Entreprise

Le groupe minier américain Freeport-McMoRan, spécialisé dans le cuivre, le molybdène et l’or, a annoncé lundi être parvenu à un accord avec la chinoise China Molybdenum Co (CMOC), par lequel celle-ci lui rachète les 56 % qu’il possède dans la Société minière de Tenke Fungurume (SMTF) au Katanga. 

La vente doit se conclure définitivement à la fin 2016, pour 2,65 milliards de dollars, avec possibilité de versement supplémentaire d’un maximum de 120 millions de dollars si le prix moyen du cuivre dépasse 3,5 dollars la livre et celui du cobalt 20 dollars la livre entre le 1er janvier 2017 et le 31 décembre 2019.

Selon nos informations, CMOC reprendrait aussi 2 milliards de dette de TF Holding, société par laquelle Freeport agit à Tenke Fungurume, soit un prix total de 4,65 milliards.

Un quart de la production congolaise

SMTF est un des plus grands projets miniers en cours au Congo (204 000 t de cuivre en 2015, soit 20 à 25 % de la production congolaise, et 16 000 de cobalt) et la mine la plus moderne du pays, avec un minerai de cuivre d’une teneur parmi les plus riches de la planète. La concession s’étend sur 1 600 km², à 180 km de Lubumbashi. Elle est exploitée à ciel ouvert par 3 500 salariés et autant de sous-traitants. Les actionnaires minoritaires sont la canadienne Lundin (24 %) et l’entreprise publique congolaise Gécamines (20 %).

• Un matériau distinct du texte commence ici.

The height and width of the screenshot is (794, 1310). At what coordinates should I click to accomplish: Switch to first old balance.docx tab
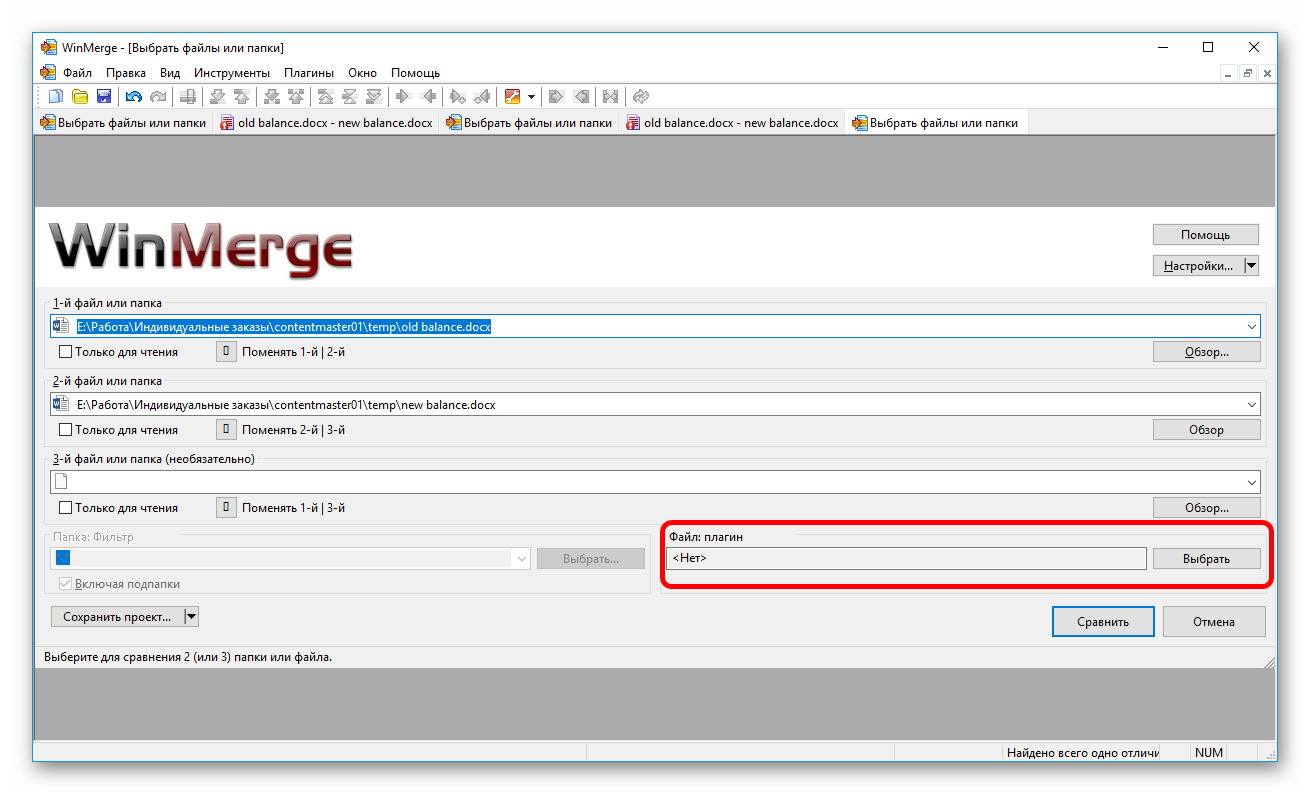click(326, 123)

Selon les informations de "La Libre Belgique", cette vente est la conséquence de mauvaises décisions de l’ancien patron de Freeport-McMoran, Jim Moffet, qui avait imposé à son conseil d’administration, en 2013, un investissement colossal dans le pétrole aux Caraïbes et en Californie. En 2014, survenait la chute des prix miniers. Jim Moffet avait démissionné, il y a un an, mais l’entreprise était restée en difficulté.

L’endettement du groupe pour ce - trop - gros investissement s’était fait sur notoriété et les autorités bancaires américaines, jugeant que les ratios de solvabilité n’étaient pas respectés, avaient donné jusqu’au 30 juin à l’entreprise pour régler ses affaires. Freeport-McMoRan a donc préféré vendre.

La décision a été très mal accueillie par le personnel non américain de Tenke Fungurume, très fier de travailler pour une grande multinationale américaine, les employés congolais ont été particulièrement attristés par la nouvelle tombée lundi, nous indique une source à Lubumbashi.

Désinvestissement ?

Dans d’autres milieux, on s’inquiète de voir à nouveau une entreprise chinoise emporter le morceau. Et l’on se demande si on n’assiste pas à un désinvestissement américain en Afrique et, plus particulièrement au Congo, où l’on s’attend à des troubles sociopolitiques alors que le président Joseph Kabila tente de s’incruster au pouvoir au-delà des limites constitutionnelles.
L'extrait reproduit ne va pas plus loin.